Taxpayers have been taking the position that the deemed liquidation constitutes a disposition of the RFAs under Sec. 901(m)(3)(B)(ii) and that, as a result, all of the basis difference from the RFAs is allocated to FT's final tax year that occurs because of the deemed liquidation, and that no basis difference is allocated to any later tax year. The temporary regulations are intended to prevent this and similar practices.

The temporary regulations identify the transactions that are CAAs and the assets that are RFAs with respect to a CAA. They also provide a general rule for determining the basis difference for an RFA under Sec. 901(m)(3)(C) and a special rule for determining the basis difference for an RFA that arises as a result of an acquisition of an interest in a partnership that has made a Sec. 754 election.

The temporary regulations also provide rules for taking into account basis difference under the applicable cost recovery method or as a result of a disposition of an RFA and successor rules for applying Sec. 901(m) to subsequent transfers of RFAs that have a basis difference that has not yet been fully taken into account.

The IRS also issued proposed regulations (REG-129128-14) that contain rules for computing the disqualified portion of foreign income taxes under Sec. 901(m), including definitions and rules for determining whether and to what extent basis difference that is assigned to a given tax year is carried over to subsequent tax years.

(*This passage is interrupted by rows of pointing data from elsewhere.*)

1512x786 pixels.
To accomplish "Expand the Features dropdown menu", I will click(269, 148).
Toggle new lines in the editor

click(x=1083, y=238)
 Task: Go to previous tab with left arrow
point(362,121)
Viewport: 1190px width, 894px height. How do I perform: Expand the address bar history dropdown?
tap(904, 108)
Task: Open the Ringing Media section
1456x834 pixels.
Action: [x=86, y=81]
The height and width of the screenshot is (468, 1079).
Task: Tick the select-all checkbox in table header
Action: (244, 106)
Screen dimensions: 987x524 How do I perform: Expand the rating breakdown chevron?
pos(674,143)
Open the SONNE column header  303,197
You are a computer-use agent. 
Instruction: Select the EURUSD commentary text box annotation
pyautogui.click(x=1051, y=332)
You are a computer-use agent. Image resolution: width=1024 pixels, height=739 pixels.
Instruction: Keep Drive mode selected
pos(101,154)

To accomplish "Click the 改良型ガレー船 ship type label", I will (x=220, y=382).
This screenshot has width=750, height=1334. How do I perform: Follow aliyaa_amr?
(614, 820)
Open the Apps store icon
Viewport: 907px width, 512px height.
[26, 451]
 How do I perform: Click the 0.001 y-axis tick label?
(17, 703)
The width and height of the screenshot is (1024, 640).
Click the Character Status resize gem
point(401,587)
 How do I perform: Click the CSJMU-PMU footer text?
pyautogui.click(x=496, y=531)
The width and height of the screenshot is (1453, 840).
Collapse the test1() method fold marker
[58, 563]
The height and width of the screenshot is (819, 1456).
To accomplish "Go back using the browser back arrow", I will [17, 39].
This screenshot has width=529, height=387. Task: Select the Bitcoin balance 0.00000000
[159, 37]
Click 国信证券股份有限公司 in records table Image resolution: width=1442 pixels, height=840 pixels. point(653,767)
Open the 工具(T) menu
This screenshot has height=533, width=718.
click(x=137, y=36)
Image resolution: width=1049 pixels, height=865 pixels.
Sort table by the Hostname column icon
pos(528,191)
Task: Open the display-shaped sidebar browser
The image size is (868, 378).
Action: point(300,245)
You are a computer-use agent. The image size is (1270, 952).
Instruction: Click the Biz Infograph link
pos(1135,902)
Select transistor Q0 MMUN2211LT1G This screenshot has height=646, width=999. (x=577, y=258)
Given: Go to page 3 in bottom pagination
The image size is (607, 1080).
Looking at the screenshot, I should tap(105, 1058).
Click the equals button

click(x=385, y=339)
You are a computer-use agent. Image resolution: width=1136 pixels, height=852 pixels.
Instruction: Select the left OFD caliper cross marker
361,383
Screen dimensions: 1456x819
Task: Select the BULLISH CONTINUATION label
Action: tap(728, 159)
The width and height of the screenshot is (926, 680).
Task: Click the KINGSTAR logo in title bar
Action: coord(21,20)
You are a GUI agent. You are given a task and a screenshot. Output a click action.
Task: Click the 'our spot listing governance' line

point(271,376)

The temporary regulations are effective based on the date that the IRS issued Notices 2014-44 and 2014-45. They generally apply to CAAs occurring on or after July 21, 2014, or to CAAs occurring before that date that are the result of an entity classification election made after July 29, 2014, that is effective before July 21, 2014.

The proposed regulations will apply to CAAs that occur after the proposed regulations are finalized.